----- Data provided -----
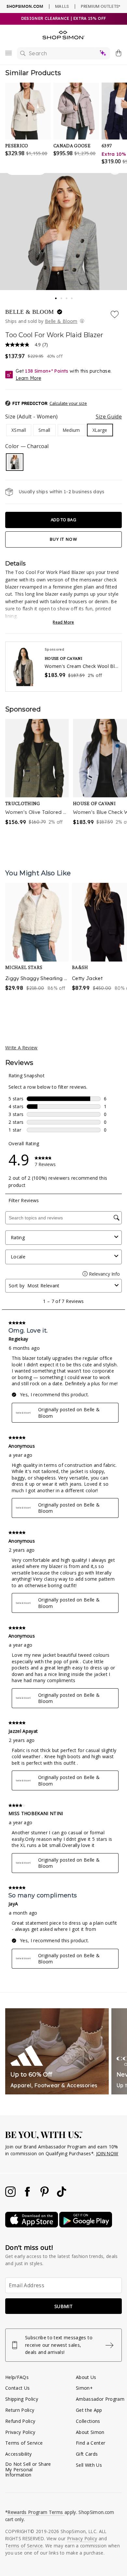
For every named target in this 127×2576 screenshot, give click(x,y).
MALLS (62, 6)
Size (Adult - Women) (63, 416)
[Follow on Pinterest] (45, 2195)
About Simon (90, 2432)
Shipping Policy (21, 2399)
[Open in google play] (85, 2226)
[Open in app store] (32, 2226)
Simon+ (84, 2388)
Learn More (28, 378)
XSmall (18, 430)
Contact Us (17, 2388)
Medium (71, 430)
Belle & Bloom (30, 312)
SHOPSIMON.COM (25, 6)
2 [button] (62, 296)
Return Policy (19, 2410)
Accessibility (18, 2454)
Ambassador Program (100, 2399)
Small (44, 430)
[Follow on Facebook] (28, 2195)
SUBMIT (63, 2306)
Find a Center (90, 2443)
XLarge (99, 430)
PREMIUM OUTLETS (100, 6)
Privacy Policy (20, 2432)
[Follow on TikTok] (61, 2195)
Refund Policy (20, 2421)
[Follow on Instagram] (11, 2195)
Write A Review (21, 1047)
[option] (37, 949)
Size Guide (109, 416)
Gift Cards (87, 2454)
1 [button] (56, 296)
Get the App (89, 2410)
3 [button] (67, 296)
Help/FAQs (17, 2377)
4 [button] (72, 296)
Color (27, 446)
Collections (88, 2421)
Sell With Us (89, 2465)
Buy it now (63, 539)
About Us (86, 2377)
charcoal (15, 462)
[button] (63, 403)
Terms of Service (24, 2443)
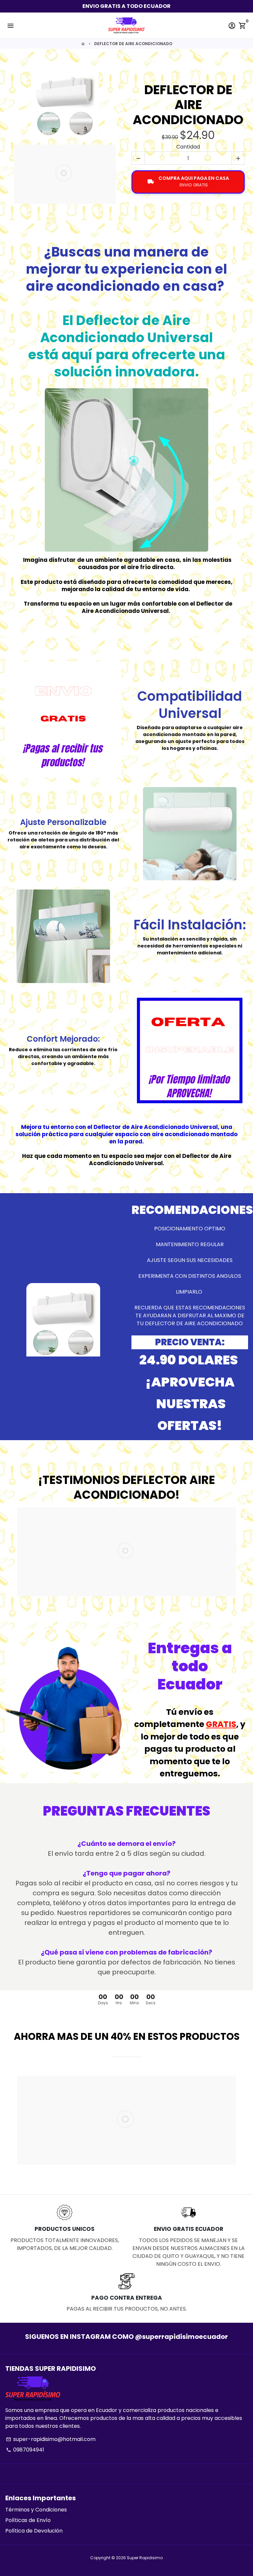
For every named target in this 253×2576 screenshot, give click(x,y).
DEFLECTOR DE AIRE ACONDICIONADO (133, 43)
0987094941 (25, 2449)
-----
▶ [To do]:
Every line of the records above must reappear exactly, though the pictures must not.

▶ [Solution to this exercise]:
For every named target in this 127×2576 screenshot, give click(x,y).
MALLS (62, 6)
Size (Adult - Women) (63, 416)
[Follow on Pinterest] (45, 2195)
About Simon (90, 2432)
Shipping Policy (21, 2399)
[Open in google play] (85, 2226)
[Open in app store] (32, 2226)
Simon+ (84, 2388)
Learn More (28, 378)
XSmall (18, 430)
Contact Us (17, 2388)
Medium (71, 430)
Belle & Bloom (30, 312)
SHOPSIMON.COM (25, 6)
2 [button] (62, 296)
Return Policy (19, 2410)
Accessibility (18, 2454)
Ambassador Program (100, 2399)
Small (44, 430)
[Follow on Facebook] (28, 2195)
SUBMIT (63, 2306)
Find a Center (90, 2443)
XLarge (99, 430)
PREMIUM OUTLETS (100, 6)
Privacy Policy (20, 2432)
[Follow on TikTok] (61, 2195)
Refund Policy (20, 2421)
[Follow on Instagram] (11, 2195)
Write A Review (21, 1047)
[option] (37, 949)
Size Guide (109, 416)
Gift Cards (87, 2454)
1 [button] (56, 296)
Get the App (89, 2410)
3 [button] (67, 296)
Help/FAQs (17, 2377)
4 [button] (72, 296)
Color (27, 446)
Collections (88, 2421)
Sell With Us (89, 2465)
Buy it now (63, 539)
About Us (86, 2377)
charcoal (15, 462)
[button] (63, 403)
Terms of Service (24, 2443)
For every named target in this 253×2576 screenshot, give click(x,y).
DEFLECTOR DE AIRE ACONDICIONADO (133, 43)
0987094941 (25, 2449)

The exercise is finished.